No se baila El lago de los cisnes o Giselle hoy en día como se bailaba hace más de un siglo. Es que ni siquiera se baila igual ahora que hace apenas veinte años. Y no tiene que ver solo con las versiones coreográficas (que obviamente, recrean los originales y a veces los “bombardean”), también con la propia evolución de la técnica y la vocación interpretativa de un arte vivo.
El ballet nunca será un arte de museo, aunque haya museos para el ballet. Experimenta una renovación permanente, una renovación natural. Por eso, esos dos conceptos “tradición y modernidad”, no deberían ser asumidos en contraposición: no se puede hablar de modernidad ignorando la tradición. Y la propia modernidad se integra (aunque a veces no nos demos cuenta) en esa tradición.
Por supuesto, después de un proceso de jerarquización que también resulta consustancial al arte.
La creación del Ballet Nacional de Cuba hace más de setenta años (en aquellos años Ballet Alicia Alonso), su refundación en 1959 fueron, indudablemente, una apuesta por la modernidad… porque ese hito marcó también, de alguna manera, el nacimiento del ballet cubano, del auténtico ballet cubano, que bebía (no podía ser de otra manera) del gran acervo universal, pero que enriqueció ese acervo con las marcas de una identidad.
Los abanderados de esa modernidad en Cuba fueron quizás los coreógrafos, aunque esa labor coreográfica encontró sostén y concreción en una creciente capacidad técnica (la Escuela Cubana de Ballet), y en una vocación de estilo.

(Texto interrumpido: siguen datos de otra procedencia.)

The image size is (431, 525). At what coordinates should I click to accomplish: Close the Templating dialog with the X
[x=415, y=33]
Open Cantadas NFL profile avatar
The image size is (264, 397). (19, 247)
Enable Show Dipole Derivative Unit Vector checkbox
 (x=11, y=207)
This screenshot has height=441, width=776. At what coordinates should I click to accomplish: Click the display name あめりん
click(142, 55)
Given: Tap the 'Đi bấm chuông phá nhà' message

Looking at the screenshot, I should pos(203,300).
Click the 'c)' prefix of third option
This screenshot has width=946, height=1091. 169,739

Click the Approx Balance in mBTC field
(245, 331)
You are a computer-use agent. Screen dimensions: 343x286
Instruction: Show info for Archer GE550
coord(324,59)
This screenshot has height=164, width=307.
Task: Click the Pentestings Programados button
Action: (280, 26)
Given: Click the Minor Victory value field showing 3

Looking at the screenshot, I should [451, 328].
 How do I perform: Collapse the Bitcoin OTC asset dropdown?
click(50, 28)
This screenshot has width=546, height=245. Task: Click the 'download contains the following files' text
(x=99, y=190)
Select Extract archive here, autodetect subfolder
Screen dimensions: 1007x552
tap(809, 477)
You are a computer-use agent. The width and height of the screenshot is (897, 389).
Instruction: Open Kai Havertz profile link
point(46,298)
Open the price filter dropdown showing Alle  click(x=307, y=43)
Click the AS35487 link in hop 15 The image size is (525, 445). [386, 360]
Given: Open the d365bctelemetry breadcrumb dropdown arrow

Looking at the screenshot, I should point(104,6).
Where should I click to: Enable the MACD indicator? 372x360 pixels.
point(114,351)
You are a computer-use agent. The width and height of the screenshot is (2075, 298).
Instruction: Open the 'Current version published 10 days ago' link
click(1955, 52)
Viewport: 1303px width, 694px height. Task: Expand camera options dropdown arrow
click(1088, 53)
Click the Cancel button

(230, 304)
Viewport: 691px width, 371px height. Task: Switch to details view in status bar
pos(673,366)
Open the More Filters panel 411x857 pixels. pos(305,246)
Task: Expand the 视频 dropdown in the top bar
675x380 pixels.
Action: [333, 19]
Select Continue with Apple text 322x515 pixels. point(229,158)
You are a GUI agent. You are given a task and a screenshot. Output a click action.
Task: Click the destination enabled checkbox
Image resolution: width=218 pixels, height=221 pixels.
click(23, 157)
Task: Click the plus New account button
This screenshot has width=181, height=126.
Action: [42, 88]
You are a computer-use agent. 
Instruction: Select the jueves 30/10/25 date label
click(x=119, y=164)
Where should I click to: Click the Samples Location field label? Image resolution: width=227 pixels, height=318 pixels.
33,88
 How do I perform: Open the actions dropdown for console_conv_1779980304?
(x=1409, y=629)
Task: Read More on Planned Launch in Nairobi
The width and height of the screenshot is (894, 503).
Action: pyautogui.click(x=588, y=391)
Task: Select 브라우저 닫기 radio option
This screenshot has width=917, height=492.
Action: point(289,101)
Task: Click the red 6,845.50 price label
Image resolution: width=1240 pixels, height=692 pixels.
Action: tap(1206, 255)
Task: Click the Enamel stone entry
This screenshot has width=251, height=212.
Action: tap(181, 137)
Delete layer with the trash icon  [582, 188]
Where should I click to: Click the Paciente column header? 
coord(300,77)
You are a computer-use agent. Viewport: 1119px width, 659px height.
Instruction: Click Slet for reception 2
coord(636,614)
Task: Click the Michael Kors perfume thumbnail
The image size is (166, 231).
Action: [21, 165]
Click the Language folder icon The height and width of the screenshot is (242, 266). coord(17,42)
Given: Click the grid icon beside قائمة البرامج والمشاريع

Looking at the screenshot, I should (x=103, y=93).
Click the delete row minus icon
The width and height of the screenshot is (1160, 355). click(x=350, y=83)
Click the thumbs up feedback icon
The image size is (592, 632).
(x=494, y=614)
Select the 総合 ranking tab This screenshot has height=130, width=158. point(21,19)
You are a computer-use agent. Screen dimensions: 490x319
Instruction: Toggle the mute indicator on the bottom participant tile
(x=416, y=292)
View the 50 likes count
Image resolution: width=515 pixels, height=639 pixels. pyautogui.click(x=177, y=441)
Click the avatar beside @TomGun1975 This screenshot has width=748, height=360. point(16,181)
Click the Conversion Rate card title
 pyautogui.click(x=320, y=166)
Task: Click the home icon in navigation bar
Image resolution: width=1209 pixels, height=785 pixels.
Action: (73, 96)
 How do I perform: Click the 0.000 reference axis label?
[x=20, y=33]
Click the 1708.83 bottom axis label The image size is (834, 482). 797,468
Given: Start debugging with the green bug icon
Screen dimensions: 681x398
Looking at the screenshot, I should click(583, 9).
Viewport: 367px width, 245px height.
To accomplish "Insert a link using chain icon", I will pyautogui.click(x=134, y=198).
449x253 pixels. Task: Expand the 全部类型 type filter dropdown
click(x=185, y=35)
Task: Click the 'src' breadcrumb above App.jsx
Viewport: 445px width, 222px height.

Alicia Alonso decía que la única manera de preservar un estilo es ponerlo a dialogar con su tiempo, sin que se pierdan las esencias.
Se dice sin que falten razones que vivimos ahora una especie de adormecimiento, que tiene causas bien concretas, que a veces trascienden el ámbito del arte. Pero hay potencial en nuestras compañías y en nuestras escuelas, hay creadores inquietos, y hay un público expectante, por más que los grandes clásicos (algunos de los cuales ameritan nuevas revisiones) sigan siendo los más populares.
El desafío principal es ofrecer espacios para la experimentación, para la renovación, para el debate creativo, incluso, para el tanteo. Las direcciones de las compañías tienen esa responsabilidad. Nadie debería dormirse en los laureles.
La temporada que presenta este fin de semana el Ballet Nacional de Cuba en el Gran Teatro de La Habana, en la que confluyen armoniosamente varios estilos, es un paso en la dirección correcta.